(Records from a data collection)
BEGIN

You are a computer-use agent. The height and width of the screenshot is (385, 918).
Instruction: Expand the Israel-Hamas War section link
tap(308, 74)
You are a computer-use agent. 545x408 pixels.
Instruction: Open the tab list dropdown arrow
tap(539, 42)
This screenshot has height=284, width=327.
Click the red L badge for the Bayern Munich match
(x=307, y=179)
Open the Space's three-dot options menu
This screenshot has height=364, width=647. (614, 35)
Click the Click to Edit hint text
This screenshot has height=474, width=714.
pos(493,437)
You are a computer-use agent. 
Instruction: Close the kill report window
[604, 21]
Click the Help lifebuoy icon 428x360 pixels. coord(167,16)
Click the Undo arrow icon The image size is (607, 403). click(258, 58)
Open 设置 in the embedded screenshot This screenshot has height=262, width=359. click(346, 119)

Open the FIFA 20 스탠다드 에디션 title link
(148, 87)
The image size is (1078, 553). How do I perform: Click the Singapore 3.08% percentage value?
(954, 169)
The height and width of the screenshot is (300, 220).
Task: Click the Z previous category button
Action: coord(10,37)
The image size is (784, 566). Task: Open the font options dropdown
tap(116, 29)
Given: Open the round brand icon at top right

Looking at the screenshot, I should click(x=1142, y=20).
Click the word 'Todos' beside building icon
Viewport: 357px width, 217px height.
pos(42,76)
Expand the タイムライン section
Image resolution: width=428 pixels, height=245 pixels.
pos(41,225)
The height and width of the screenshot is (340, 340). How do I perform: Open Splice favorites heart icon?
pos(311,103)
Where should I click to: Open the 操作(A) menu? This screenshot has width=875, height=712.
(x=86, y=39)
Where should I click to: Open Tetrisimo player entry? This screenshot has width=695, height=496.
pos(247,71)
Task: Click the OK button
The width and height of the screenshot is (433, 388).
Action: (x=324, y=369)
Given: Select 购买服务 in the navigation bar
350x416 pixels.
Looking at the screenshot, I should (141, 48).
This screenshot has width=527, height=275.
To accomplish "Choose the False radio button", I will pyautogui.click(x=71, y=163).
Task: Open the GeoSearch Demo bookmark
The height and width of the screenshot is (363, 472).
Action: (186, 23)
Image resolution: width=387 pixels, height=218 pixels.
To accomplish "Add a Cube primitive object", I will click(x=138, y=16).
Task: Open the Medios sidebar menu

END

**TASK TO COMPLETE:** Each line of the data that contains "computer" should be counted; please give only the number.

**RESULT OF THIS EXERCISE:** 3